また、普及のためのインフラ整備や規制対応への投資も顧客側で必要になるケースがあり、こうした点が製品化に向けたボトルネックとなることもありえます。
こうした課題に対しては、AIやIoTとの技術統合により応用領域を多段的に開拓していく取り組みをより一層強化するとともに、先程申し上げたように、顧客ポートフォリオの質を引き上げていくことで対応する考えです。
Q:「ありがとうございます。それでは最後に株主・投資家へのメッセージをお願いします」
我々は人工知覚技術で、世界のトップに立っていると認識しています。
アーティセンス社とのアライアンスによりそのポジショニングを今後さらに強固なものとする基盤も出来上がっています。
足元は新型コロナウイルスの影響もあり、足踏みもありましたが、中長期的に爆発的な売上・利益の成長を目指し、最短距離でそのステージへ向かうべく強いビジョンをもって事業に邁進して参りますので、是非ご期待ください。
6.今後の注目点
人工知覚(AP)技術の応用範囲は今後益々拡大していくこととなるだろう。世界最先端のポジショニングを構築済の同社の成長性、将来性に大いに期待したい。

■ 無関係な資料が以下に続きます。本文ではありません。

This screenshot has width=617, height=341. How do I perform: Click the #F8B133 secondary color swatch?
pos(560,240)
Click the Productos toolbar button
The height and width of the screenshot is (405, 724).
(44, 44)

一方で投資家が知りたいのは、会社側が目指す5倍、10倍という成長スピードがいつごろから現実のものとなるかである。実際のデバイスなり製品完成のためには同社の人工知覚(AP)技術のみでなく、顧客側の技術の完成も必要であるという点が「製品化」に向けての課題の一つということで、同社のコントロール外である点は如何ともしがたいが、顧客ポートフォリオの質引き上げで対応していくということだ。中期的な期待を持ちつつ、今・来期にも見込んでいる製品上市のリリースを待ちたい。
<参考:コーポレート・ガバナンスについて>
◎組織形態、取締役、監査役の構成
組織形態 | 監査等委員会設置会社 |
取締役 | 7名、うち社外4名 |
監査役 | - |
◎コーポレート・ガバナンス報告書
最終更新日:2020年6月23日
<基本的な考え方>
当社は、企業価値を向上させ、株主利益を最大化するとともに、ステークホルダーとの良好な関係を構築していくために、コーポレート・ガバナンスの確立が不可欠なものと認識しております。
当該認識のもと、代表取締役以下、当社の取締役、従業員は、それぞれの役割を理解し、内部統制システムを整備・運用していくことで、コーポレート・ガバナンスの充実に努めてまいりたいと考えております。
<コーポレートガバナンス・コードの各原則を実施しない理由>
コーポレートガバナンス・コードの基本原則について、全てを実施しております。